- **Description of the task**:
Please quote exactly the opening lines of the data, from the first line to the one where "Open the Services" appears.

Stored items
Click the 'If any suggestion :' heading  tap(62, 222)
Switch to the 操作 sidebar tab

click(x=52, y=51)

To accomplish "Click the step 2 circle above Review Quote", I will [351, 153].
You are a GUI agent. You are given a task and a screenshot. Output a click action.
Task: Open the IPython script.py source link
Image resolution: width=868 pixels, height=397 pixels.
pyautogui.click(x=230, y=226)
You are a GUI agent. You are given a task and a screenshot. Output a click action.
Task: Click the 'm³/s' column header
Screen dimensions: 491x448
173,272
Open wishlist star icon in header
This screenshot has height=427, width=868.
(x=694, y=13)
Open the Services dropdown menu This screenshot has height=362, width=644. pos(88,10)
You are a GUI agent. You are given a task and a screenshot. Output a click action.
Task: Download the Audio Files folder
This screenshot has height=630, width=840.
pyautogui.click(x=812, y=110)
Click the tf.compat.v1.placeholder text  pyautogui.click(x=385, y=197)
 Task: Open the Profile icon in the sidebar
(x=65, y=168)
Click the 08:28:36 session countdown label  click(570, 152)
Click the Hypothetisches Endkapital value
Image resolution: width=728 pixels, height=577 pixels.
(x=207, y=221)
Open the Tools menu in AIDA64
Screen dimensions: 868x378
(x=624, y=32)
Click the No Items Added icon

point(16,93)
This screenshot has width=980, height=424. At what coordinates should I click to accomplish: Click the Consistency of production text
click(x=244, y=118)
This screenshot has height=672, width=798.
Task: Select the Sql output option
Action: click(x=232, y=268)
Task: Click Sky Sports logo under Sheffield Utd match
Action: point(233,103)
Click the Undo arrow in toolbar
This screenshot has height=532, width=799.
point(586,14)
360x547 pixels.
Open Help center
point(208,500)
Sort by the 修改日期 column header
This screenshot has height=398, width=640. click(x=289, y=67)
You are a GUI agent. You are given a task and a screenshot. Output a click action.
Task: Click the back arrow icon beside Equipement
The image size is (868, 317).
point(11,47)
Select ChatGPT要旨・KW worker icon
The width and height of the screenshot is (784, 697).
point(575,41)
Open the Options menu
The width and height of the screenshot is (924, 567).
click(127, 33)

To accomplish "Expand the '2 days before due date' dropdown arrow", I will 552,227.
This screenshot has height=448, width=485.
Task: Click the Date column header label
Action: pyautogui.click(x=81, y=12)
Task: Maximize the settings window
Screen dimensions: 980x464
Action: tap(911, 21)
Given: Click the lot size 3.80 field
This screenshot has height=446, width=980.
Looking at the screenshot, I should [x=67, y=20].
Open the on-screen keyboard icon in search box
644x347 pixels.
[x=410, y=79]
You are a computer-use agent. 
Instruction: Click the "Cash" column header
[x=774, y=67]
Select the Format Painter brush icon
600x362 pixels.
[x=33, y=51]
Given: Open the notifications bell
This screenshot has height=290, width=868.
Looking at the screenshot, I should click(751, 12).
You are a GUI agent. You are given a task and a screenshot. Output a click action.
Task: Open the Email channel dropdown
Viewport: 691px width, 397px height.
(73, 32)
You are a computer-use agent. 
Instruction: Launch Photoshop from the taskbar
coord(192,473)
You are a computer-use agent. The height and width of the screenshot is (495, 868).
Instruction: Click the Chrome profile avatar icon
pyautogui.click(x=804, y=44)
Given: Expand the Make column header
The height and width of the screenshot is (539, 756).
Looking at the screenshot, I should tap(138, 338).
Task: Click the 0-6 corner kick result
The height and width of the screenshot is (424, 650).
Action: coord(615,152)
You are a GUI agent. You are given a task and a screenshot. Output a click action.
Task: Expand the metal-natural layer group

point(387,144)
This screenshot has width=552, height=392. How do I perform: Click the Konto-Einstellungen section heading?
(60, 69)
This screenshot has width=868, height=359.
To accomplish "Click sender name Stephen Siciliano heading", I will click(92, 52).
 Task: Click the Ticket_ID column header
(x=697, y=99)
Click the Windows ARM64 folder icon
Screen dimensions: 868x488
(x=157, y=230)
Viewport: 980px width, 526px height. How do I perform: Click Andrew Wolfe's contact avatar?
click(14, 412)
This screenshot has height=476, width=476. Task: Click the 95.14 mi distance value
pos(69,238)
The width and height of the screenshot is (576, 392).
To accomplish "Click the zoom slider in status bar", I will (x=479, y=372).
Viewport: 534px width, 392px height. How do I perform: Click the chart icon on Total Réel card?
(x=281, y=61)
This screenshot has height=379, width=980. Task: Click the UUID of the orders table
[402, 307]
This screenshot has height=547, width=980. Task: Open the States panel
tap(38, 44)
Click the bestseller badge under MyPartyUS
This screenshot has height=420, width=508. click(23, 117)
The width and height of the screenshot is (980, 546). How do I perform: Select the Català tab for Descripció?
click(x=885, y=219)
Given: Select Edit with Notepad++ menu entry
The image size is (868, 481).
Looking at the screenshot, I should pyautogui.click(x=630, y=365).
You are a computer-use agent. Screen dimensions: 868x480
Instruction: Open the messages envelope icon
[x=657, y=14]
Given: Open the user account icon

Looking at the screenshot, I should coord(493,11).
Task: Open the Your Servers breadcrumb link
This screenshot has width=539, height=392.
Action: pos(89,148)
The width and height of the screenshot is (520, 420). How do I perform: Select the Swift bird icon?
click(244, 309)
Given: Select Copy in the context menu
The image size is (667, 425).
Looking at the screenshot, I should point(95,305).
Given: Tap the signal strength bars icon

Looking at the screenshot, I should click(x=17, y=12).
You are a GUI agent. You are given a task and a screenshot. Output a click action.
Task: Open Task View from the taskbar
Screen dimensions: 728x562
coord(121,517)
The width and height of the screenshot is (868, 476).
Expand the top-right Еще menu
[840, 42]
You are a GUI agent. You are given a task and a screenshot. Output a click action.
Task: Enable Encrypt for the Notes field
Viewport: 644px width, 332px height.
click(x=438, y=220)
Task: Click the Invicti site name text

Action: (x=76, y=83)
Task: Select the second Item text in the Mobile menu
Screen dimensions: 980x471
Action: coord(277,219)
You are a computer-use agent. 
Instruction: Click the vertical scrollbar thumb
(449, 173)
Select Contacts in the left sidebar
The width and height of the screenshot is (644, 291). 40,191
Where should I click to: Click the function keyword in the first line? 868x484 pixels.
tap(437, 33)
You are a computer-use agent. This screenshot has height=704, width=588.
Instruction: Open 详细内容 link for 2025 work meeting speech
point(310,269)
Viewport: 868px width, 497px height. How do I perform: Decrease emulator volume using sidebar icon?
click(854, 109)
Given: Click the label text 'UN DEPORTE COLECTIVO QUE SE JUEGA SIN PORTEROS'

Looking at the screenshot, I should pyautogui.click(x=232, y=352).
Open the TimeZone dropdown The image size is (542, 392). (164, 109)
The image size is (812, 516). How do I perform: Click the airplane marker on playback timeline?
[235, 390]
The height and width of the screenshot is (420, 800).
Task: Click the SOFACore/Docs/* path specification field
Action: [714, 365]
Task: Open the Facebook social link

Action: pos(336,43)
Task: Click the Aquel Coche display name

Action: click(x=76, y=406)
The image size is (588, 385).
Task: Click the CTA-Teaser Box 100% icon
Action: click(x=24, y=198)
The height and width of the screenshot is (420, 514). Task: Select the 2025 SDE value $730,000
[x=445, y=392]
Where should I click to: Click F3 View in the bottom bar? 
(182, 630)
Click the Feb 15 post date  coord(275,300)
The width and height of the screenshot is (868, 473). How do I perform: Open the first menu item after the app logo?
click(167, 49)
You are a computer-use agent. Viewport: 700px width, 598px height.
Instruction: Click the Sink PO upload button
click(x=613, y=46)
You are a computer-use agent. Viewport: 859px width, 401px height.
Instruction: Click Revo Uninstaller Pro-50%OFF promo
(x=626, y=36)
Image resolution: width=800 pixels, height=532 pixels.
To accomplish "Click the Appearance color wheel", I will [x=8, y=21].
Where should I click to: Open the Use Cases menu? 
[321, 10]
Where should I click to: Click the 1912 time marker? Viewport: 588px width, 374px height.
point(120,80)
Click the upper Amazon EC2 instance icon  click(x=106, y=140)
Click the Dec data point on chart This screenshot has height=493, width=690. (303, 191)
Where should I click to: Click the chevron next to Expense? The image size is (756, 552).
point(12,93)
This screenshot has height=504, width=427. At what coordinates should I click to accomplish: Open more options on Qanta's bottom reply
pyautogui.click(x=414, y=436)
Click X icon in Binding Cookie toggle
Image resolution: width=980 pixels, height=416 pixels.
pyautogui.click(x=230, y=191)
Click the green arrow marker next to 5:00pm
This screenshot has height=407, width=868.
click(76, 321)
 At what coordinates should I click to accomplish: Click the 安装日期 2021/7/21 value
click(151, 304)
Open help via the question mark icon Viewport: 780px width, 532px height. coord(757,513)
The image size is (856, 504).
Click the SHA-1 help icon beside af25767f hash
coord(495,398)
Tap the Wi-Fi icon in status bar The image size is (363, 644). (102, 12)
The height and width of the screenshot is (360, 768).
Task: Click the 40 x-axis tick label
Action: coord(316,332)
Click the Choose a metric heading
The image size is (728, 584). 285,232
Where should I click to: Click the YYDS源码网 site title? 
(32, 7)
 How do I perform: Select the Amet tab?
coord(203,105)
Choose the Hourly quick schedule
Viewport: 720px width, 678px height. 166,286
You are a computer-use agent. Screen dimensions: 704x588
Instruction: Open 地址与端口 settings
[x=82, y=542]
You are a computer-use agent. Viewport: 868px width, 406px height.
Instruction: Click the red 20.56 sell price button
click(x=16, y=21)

- **Reply**:
Click the 'If any suggestion :' heading  tap(62, 222)
Switch to the 操作 sidebar tab

click(x=52, y=51)

To accomplish "Click the step 2 circle above Review Quote", I will [351, 153].
You are a GUI agent. You are given a task and a screenshot. Output a click action.
Task: Open the IPython script.py source link
Image resolution: width=868 pixels, height=397 pixels.
pyautogui.click(x=230, y=226)
You are a GUI agent. You are given a task and a screenshot. Output a click action.
Task: Click the 'm³/s' column header
Screen dimensions: 491x448
173,272
Open wishlist star icon in header
This screenshot has height=427, width=868.
(x=694, y=13)
Open the Services dropdown menu This screenshot has height=362, width=644. pos(88,10)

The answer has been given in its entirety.